Les Flâneurs accende i riflettori sulle «Innominate», liquidate solitamente con pregiudizi a dispetto dei loro meriti
«In tutti questi secoli le donne hanno sempre svolto la funzione di specchi». Scriveva Virginia Woolf. Oggi, a distanza di un altro secolo, i tempi sono maturi per dare loro nome e cognome. Ci ha pensato la casa editrice pugliese Les Flâneurs con la nuova collana «Le innominate», che raccoglie biografie di donne centrali nella storia della cultura, ma rimaste ai margini. Anzi, all’ombra di figure maschili.

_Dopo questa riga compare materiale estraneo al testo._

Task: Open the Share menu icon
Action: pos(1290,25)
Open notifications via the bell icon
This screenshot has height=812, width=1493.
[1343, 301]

«Le innominate sono le donne che non vengono citate. O che vengono citate, ma senza pronunciare il nome proprio - racconta Annachiara Biancardino, direttrice editoriale -. Quelle che sono state spersonalizzate perché private del nome e definite come “la figlia di” o “l’amante di”. Sono quelle donne che vengono ricordate sulla base di uno stereotipo e non per la loro personalità e per il loro contributo».
È passato in sordina, per esempio, l’apporto che diede agli studi sulla psicanalisi Anna Freud, figlia di Sigmund. Per ridarle un’identità è a lei che è stato dedicato il primo libro de «Le innominate», in libreria dal 1 marzo: Berggasse 19. Una donna di nome Anna Freud. Il titolo viene dall’indirizzo, a Vienna, che ospitava l’appartamento in cui Sigmund Freud visse con tutta la sua famiglia, fino al 1938, anno dell’annessione dell’Austria alla Germania nazista. L’autrice, Lucrezia Lombardo, cede la parola alla stessa Anna che si racconta in una lettera immaginaria, indirizzata a Dorothy Burlingham, la sua compagna.
«Il libro analizza il rapporto complesso e inizialmente travagliato tra Anna e suo padre che la elesse come erede – spiega Lombardo -. Poi viene approfondita la figura di Anna come psicanalista, il rapporto con Dorothy e la società del tempo. E, infine, anche il tema della guerra, perché lei visse la Prima guerra mondiale, l’epidemia di Spagnola che portò via sua sorella, la Seconda guerra mondiale e le deportazioni».
Nata a Vienna nel 1895, intellettuale amante delle trasgressioni, Anna Freud fu la caposcuola della «psicologia dell’io».
Si dedicò a tempo pieno alla psicanalisi, che dal suo contributo ricevette nuovi impulsi vitali, in particolare nella direzione della cura dei disturbi infantili.
«Anna Freud e Dorothy Burlingham hanno aperto anche i primi asili di guerra – aggiunge l’autrice -. Erano una sorta di case famiglia che ospitavano i bambini rimasti orfani. Il primo risale agli anni che seguirono la Prima guerra mondiale e fu aperto a Vienna. Le due donne, poi, non si fermarono con il nazismo, aprendone uno anche in Inghilterra e accogliendo i bambini sopravvissuti ad Auschwitz».
È pronto anche il secondo libro della collana, scritto da Federico Gregotti, per ridare nome e cognome a un’altra innominata, Eva Gonzalès, pittrice impressionista, «conosciuta per essere stata l’unica allieva e probabilmente amante di Manet. Mi piacerebbe che questi libri arrivassero alle giovani donne – conclude Annachiara Biancardino -. Perché in fase di crescita avere modelli di riferimento fa bene. Spero che queste figure siano di ispirazione e che leggendo la storia vera si scopra tutto quello che queste donne sono state».